The first step was to file a commodity jurisdiction request with the government in December 2007. This is a legal review that is essentially a request for the State Department Director of Defense Trade Controls to determine whether a technology is under ITAR or under the Commerce Department’s Commerce Control List. Our argument was that our technology is benign, and not anything the Russians couldn’t do if they put their mind to it. I had several meetings with State Department personnel, and what we articulated was that we were not so much concerned with hardware itself as we are with the passenger experience. We could not function under the existing export control regime, nor can any of the other commercial space companies. It took a very long time, and involved a lot of people, but by February of 2009 we received the response.

 

And the response was favorable to Bigelow Aerospace’s request?

________________________________________

**Task instructions**
A. In the export-control passage, rewrite the stretch from "The first step" through "received the response.", replacing "commodity jurisdiction request" with "CJ request".
B. According to the export-control passage, in what month and year was the commodity jurisdiction request filed with the government?

**Data lines**
________________________________________

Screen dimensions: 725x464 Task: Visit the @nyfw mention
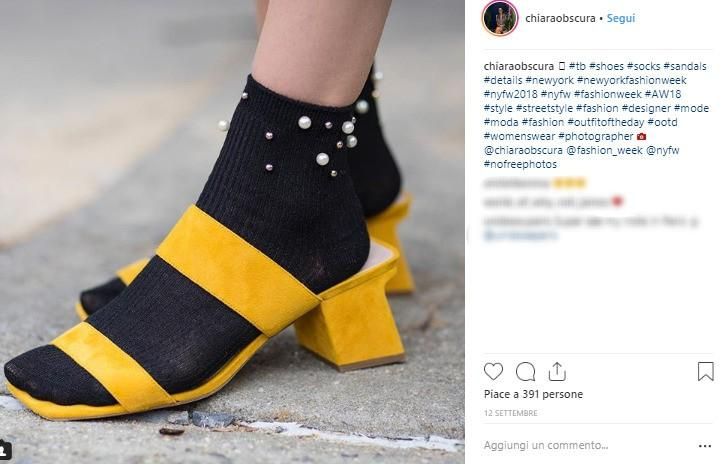pos(662,150)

________________________________________

**Per-task answers**
A.
The first step was to file a CJ request with the government in December 2007. This is a legal review that is essentially a request for the State Department Director of Defense Trade Controls to determine whether a technology is under ITAR or under the Commerce Department’s Commerce Control List. Our argument was that our technology is benign, and not anything the Russians couldn’t do if they put their mind to it. I had several meetings with State Department personnel, and what we articulated was that we were not so much concerned with hardware itself as we are with the passenger experience. We could not function under the existing export control regime, nor can any of the other commercial space companies. It took a very long time, and involved a lot of people, but by February of 2009 we received the response.

B. December 2007.